◆ Assignment:
Write out exactly the lines from the start of the entries through the one that contains "Toggle the 标题", including both.

◆ Supplied material:
* * * * * * *

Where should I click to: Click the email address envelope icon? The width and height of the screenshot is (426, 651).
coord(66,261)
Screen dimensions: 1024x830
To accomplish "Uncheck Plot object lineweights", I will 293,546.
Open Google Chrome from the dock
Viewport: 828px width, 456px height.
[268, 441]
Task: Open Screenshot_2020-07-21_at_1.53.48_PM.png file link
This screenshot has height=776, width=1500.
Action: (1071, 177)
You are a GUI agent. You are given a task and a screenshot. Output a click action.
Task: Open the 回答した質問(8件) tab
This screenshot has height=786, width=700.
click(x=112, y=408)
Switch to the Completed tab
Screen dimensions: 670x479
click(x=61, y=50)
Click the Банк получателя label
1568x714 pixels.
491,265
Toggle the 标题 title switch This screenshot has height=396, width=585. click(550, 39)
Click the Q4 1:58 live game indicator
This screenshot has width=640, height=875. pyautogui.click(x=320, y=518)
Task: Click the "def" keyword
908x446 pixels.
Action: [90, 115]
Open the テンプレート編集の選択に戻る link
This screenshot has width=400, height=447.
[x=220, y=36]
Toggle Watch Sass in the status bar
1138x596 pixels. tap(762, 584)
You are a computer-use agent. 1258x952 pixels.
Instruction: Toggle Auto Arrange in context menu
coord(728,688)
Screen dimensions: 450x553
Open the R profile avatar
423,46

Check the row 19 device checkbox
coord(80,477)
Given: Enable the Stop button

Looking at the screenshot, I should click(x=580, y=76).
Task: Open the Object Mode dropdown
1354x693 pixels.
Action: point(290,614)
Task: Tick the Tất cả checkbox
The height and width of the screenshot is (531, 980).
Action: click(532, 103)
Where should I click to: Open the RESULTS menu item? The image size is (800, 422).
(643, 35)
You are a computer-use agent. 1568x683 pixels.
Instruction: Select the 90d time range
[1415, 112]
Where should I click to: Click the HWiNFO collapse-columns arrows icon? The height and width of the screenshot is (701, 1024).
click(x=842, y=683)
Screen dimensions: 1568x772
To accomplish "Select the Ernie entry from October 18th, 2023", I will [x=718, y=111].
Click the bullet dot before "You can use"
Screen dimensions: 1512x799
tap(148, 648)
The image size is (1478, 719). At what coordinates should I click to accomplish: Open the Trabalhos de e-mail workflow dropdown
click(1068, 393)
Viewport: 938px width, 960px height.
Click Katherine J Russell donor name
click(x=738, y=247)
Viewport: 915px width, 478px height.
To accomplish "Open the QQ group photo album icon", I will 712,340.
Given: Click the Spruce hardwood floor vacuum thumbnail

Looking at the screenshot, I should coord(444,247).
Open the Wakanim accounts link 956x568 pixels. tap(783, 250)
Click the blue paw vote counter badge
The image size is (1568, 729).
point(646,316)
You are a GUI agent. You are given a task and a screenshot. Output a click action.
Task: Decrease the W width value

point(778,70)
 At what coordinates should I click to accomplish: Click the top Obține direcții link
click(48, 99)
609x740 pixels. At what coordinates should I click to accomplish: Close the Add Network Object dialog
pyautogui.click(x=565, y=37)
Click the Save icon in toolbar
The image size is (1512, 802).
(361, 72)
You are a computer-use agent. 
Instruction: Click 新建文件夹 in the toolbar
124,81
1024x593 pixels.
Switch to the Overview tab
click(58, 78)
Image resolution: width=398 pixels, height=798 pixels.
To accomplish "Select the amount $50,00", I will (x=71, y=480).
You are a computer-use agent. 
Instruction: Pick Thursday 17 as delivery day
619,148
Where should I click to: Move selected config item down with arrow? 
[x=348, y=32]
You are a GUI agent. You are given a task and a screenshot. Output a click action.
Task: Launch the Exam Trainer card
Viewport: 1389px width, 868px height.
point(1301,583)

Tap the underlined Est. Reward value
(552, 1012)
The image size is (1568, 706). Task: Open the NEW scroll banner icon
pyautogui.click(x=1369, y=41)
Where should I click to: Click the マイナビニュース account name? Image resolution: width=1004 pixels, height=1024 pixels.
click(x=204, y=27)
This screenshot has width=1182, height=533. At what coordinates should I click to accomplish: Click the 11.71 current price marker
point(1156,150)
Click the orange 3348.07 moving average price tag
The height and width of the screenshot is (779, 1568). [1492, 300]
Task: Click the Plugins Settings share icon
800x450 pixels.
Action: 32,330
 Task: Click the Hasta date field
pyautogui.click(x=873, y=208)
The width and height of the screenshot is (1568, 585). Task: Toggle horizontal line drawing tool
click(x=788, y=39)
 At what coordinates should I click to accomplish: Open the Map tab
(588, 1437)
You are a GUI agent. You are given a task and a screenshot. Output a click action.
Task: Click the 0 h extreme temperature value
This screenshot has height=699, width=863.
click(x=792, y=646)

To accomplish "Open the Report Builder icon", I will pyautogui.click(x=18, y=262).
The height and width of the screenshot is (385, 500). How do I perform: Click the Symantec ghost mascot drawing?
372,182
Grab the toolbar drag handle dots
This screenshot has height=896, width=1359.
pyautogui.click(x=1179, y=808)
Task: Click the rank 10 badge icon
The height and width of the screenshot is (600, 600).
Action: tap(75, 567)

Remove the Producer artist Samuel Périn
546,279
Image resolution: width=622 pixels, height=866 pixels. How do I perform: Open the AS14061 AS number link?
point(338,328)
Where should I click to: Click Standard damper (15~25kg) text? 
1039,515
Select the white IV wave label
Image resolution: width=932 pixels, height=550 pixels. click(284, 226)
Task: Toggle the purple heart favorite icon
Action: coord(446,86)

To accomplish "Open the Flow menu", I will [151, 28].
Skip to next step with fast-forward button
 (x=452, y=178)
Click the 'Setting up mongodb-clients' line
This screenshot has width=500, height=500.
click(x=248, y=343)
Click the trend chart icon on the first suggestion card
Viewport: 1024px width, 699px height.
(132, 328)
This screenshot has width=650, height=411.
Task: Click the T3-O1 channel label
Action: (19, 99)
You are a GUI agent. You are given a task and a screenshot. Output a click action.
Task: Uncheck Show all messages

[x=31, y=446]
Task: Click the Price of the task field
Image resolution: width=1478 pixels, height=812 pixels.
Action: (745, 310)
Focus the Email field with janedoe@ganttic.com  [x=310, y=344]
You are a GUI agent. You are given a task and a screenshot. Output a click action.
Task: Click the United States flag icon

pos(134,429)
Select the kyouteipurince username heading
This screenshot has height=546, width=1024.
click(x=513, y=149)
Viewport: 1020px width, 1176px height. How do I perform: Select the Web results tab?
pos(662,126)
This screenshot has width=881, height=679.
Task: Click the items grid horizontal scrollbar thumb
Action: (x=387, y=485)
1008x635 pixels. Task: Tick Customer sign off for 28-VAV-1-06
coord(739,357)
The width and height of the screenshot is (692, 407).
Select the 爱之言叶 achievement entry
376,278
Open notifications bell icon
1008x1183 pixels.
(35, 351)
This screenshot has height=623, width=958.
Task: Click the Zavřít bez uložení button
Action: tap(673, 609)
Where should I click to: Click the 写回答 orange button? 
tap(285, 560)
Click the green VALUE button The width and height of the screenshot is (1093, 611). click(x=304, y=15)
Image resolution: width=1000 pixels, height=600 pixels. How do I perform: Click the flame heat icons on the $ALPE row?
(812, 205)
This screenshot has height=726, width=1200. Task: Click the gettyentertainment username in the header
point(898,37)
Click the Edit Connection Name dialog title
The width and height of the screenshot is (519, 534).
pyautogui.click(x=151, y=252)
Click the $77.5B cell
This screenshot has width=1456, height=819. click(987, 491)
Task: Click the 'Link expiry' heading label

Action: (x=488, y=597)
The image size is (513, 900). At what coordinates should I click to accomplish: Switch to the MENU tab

* * * * * * *

◆ Written answer:
Where should I click to: Click the email address envelope icon? The width and height of the screenshot is (426, 651).
coord(66,261)
Screen dimensions: 1024x830
To accomplish "Uncheck Plot object lineweights", I will 293,546.
Open Google Chrome from the dock
Viewport: 828px width, 456px height.
[268, 441]
Task: Open Screenshot_2020-07-21_at_1.53.48_PM.png file link
This screenshot has height=776, width=1500.
Action: (1071, 177)
You are a GUI agent. You are given a task and a screenshot. Output a click action.
Task: Open the 回答した質問(8件) tab
This screenshot has height=786, width=700.
click(x=112, y=408)
Switch to the Completed tab
Screen dimensions: 670x479
click(x=61, y=50)
Click the Банк получателя label
1568x714 pixels.
491,265
Toggle the 标题 title switch This screenshot has height=396, width=585. click(550, 39)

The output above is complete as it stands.